TASK GOAL:
The answer must repeat every record exactly, with all pictures omitted.

Saved data entries:
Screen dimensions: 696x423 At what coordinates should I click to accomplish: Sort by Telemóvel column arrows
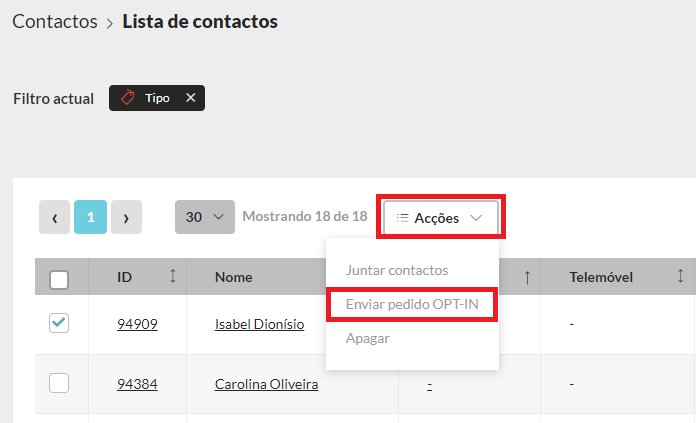click(680, 277)
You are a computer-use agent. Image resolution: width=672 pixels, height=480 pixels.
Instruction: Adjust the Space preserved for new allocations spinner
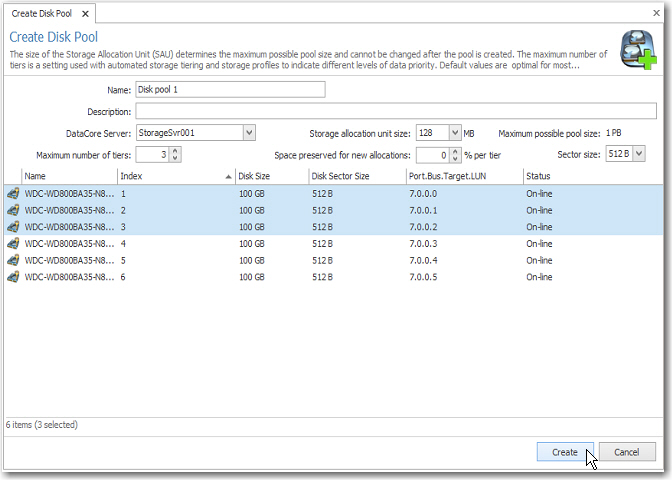point(454,154)
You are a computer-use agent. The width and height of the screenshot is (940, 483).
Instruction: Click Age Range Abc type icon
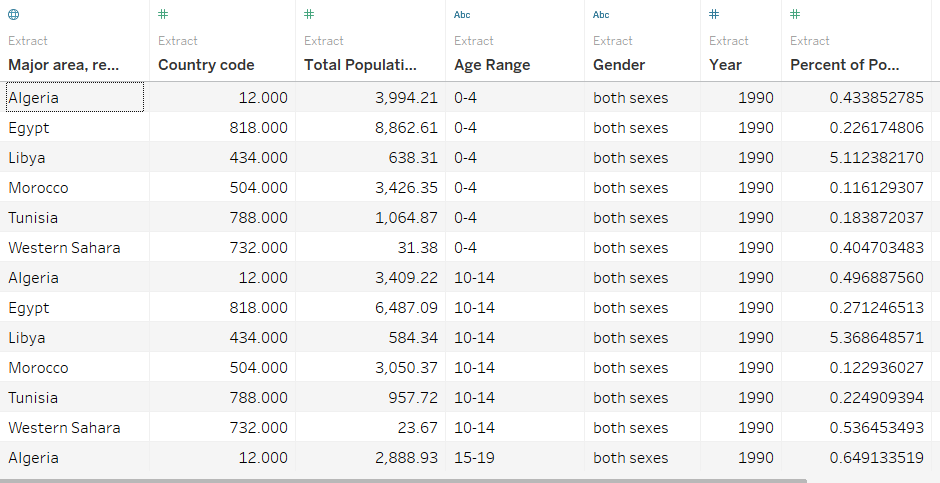pyautogui.click(x=462, y=15)
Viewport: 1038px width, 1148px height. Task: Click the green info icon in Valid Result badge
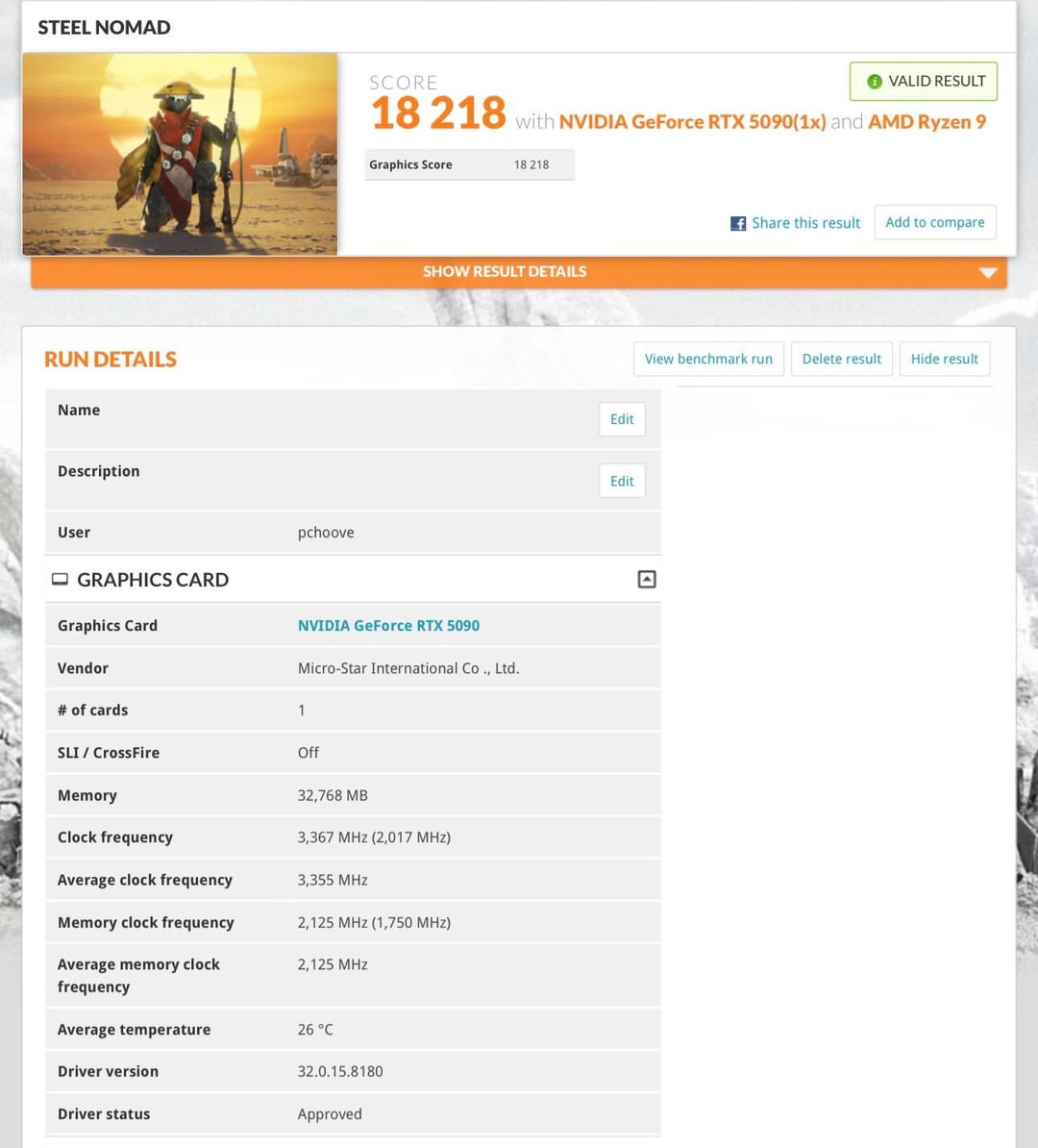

TASK RESPONSE:
Screen dimensions: 696x423 At what coordinates should I click to accomplish: Sort by Telemóvel column arrows
click(680, 277)
You are a computer-use agent. Image resolution: width=672 pixels, height=480 pixels.
Instruction: Adjust the Space preserved for new allocations spinner
point(454,154)
You are a computer-use agent. The width and height of the screenshot is (940, 483).
Instruction: Click Age Range Abc type icon
pyautogui.click(x=462, y=15)
Viewport: 1038px width, 1148px height. Task: Click the green info icon in Valid Result badge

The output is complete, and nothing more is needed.